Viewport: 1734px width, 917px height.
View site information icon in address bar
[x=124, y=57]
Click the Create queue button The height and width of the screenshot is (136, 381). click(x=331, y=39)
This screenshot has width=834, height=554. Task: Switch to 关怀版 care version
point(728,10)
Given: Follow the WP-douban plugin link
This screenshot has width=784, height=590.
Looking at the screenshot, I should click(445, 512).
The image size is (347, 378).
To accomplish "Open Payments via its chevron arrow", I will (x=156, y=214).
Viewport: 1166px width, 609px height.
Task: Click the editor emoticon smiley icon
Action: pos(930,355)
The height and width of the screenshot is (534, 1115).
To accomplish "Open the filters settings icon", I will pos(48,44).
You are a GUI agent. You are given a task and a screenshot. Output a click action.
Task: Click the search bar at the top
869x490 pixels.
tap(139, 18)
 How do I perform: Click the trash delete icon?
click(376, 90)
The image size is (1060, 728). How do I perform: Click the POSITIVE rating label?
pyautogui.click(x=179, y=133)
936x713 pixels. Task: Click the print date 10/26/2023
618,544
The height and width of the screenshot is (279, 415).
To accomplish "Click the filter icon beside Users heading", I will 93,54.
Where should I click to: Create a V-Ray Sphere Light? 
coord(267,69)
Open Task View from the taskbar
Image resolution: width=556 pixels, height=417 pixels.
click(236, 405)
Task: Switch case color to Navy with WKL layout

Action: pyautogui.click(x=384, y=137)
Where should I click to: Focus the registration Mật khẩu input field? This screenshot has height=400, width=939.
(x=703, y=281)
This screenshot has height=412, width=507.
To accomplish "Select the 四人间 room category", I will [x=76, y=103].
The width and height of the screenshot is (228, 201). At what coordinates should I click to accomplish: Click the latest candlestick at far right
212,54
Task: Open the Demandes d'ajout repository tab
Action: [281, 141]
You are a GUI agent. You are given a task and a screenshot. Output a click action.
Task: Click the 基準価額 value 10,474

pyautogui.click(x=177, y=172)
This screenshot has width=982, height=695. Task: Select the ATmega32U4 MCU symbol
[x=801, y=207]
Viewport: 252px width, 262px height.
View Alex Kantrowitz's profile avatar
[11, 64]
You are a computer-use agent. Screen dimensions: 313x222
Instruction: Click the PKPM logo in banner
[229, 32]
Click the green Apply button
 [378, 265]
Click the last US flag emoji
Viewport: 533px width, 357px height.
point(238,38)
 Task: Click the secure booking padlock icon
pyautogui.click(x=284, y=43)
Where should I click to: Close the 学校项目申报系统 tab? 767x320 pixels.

# Your objective
Copy the lines above, please. Keep them exact.

# Expected answer
Viewport: 1734px width, 917px height.
View site information icon in address bar
[x=124, y=57]
Click the Create queue button The height and width of the screenshot is (136, 381). click(x=331, y=39)
This screenshot has width=834, height=554. Task: Switch to 关怀版 care version
point(728,10)
Given: Follow the WP-douban plugin link
This screenshot has width=784, height=590.
Looking at the screenshot, I should click(445, 512).
The image size is (347, 378).
To accomplish "Open Payments via its chevron arrow", I will (x=156, y=214).
Viewport: 1166px width, 609px height.
Task: Click the editor emoticon smiley icon
Action: pos(930,355)
The height and width of the screenshot is (534, 1115).
To accomplish "Open the filters settings icon", I will pos(48,44).
You are a GUI agent. You are given a task and a screenshot. Output a click action.
Task: Click the search bar at the top
869x490 pixels.
tap(139, 18)
 How do I perform: Click the trash delete icon?
click(376, 90)
The image size is (1060, 728). How do I perform: Click the POSITIVE rating label?
pyautogui.click(x=179, y=133)
936x713 pixels. Task: Click the print date 10/26/2023
618,544
The height and width of the screenshot is (279, 415).
To accomplish "Click the filter icon beside Users heading", I will 93,54.
Where should I click to: Create a V-Ray Sphere Light? 
coord(267,69)
Open Task View from the taskbar
Image resolution: width=556 pixels, height=417 pixels.
click(236, 405)
Task: Switch case color to Navy with WKL layout

Action: pyautogui.click(x=384, y=137)
Where should I click to: Focus the registration Mật khẩu input field? This screenshot has height=400, width=939.
(x=703, y=281)
This screenshot has height=412, width=507.
To accomplish "Select the 四人间 room category", I will [x=76, y=103].
The width and height of the screenshot is (228, 201). At what coordinates should I click to accomplish: Click the latest candlestick at far right
212,54
Task: Open the Demandes d'ajout repository tab
Action: [281, 141]
You are a GUI agent. You are given a task and a screenshot. Output a click action.
Task: Click the 基準価額 value 10,474

pyautogui.click(x=177, y=172)
This screenshot has width=982, height=695. Task: Select the ATmega32U4 MCU symbol
[x=801, y=207]
Viewport: 252px width, 262px height.
View Alex Kantrowitz's profile avatar
[11, 64]
You are a computer-use agent. Screen dimensions: 313x222
Instruction: Click the PKPM logo in banner
[229, 32]
Click the green Apply button
 [378, 265]
Click the last US flag emoji
Viewport: 533px width, 357px height.
point(238,38)
 Task: Click the secure booking padlock icon
pyautogui.click(x=284, y=43)
Where should I click to: Close the 学校项目申报系统 tab? 767x320 pixels.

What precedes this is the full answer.